(Stored dataset items)

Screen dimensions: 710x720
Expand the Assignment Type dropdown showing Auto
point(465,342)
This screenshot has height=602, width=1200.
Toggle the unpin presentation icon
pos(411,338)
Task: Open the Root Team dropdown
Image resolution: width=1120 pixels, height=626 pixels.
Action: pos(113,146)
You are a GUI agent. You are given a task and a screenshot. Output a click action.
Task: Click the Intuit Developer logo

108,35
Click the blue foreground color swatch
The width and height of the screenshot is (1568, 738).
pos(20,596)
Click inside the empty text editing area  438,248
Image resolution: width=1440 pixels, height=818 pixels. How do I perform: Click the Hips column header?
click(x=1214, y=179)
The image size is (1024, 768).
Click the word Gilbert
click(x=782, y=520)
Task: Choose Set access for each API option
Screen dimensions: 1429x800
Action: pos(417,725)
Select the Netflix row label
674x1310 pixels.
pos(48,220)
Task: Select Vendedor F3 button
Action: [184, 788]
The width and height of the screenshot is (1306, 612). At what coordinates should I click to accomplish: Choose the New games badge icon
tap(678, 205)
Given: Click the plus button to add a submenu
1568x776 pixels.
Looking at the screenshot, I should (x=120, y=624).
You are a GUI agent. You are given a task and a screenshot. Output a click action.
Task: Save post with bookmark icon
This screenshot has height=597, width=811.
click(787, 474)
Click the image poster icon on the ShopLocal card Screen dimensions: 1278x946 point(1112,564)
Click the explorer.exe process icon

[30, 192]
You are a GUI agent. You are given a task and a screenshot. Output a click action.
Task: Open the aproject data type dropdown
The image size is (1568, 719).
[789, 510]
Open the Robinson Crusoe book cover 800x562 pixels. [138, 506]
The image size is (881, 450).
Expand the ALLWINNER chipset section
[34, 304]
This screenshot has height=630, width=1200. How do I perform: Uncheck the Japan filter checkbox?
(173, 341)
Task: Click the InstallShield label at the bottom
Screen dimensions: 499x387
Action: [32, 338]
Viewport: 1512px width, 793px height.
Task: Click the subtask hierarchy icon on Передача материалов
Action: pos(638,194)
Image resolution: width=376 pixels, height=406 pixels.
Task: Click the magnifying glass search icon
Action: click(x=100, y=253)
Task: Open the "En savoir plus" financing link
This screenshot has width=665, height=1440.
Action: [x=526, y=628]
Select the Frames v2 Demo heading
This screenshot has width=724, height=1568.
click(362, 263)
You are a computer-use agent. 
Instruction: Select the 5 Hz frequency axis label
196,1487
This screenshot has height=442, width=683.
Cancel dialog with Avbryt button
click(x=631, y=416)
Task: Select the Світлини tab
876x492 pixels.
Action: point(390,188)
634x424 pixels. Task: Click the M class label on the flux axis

* **WORK ITEM**
Print the entries again so that each one matches exactly.

* **RESPONSE BOX**
Screen dimensions: 710x720
Expand the Assignment Type dropdown showing Auto
point(465,342)
This screenshot has height=602, width=1200.
Toggle the unpin presentation icon
pos(411,338)
Task: Open the Root Team dropdown
Image resolution: width=1120 pixels, height=626 pixels.
Action: pos(113,146)
You are a GUI agent. You are given a task and a screenshot. Output a click action.
Task: Click the Intuit Developer logo

108,35
Click the blue foreground color swatch
The width and height of the screenshot is (1568, 738).
pos(20,596)
Click inside the empty text editing area  438,248
Image resolution: width=1440 pixels, height=818 pixels. How do I perform: Click the Hips column header?
click(x=1214, y=179)
The image size is (1024, 768).
Click the word Gilbert
click(x=782, y=520)
Task: Choose Set access for each API option
Screen dimensions: 1429x800
Action: pos(417,725)
Select the Netflix row label
674x1310 pixels.
pos(48,220)
Task: Select Vendedor F3 button
Action: [184, 788]
The width and height of the screenshot is (1306, 612). At what coordinates should I click to accomplish: Choose the New games badge icon
tap(678, 205)
Given: Click the plus button to add a submenu
1568x776 pixels.
Looking at the screenshot, I should (x=120, y=624).
You are a GUI agent. You are given a task and a screenshot. Output a click action.
Task: Save post with bookmark icon
This screenshot has height=597, width=811.
click(787, 474)
Click the image poster icon on the ShopLocal card Screen dimensions: 1278x946 point(1112,564)
Click the explorer.exe process icon

[30, 192]
You are a GUI agent. You are given a task and a screenshot. Output a click action.
Task: Open the aproject data type dropdown
The image size is (1568, 719).
[789, 510]
Open the Robinson Crusoe book cover 800x562 pixels. [138, 506]
The image size is (881, 450).
Expand the ALLWINNER chipset section
[34, 304]
This screenshot has height=630, width=1200. How do I perform: Uncheck the Japan filter checkbox?
(173, 341)
Task: Click the InstallShield label at the bottom
Screen dimensions: 499x387
Action: [32, 338]
Viewport: 1512px width, 793px height.
Task: Click the subtask hierarchy icon on Передача материалов
Action: pos(638,194)
Image resolution: width=376 pixels, height=406 pixels.
Task: Click the magnifying glass search icon
Action: click(x=100, y=253)
Task: Open the "En savoir plus" financing link
This screenshot has width=665, height=1440.
Action: [x=526, y=628]
Select the Frames v2 Demo heading
This screenshot has width=724, height=1568.
click(362, 263)
You are a computer-use agent. 
Instruction: Select the 5 Hz frequency axis label
196,1487
This screenshot has height=442, width=683.
Cancel dialog with Avbryt button
click(x=631, y=416)
Task: Select the Світлини tab
876x492 pixels.
Action: point(390,188)
634x424 pixels. Task: Click the M class label on the flux axis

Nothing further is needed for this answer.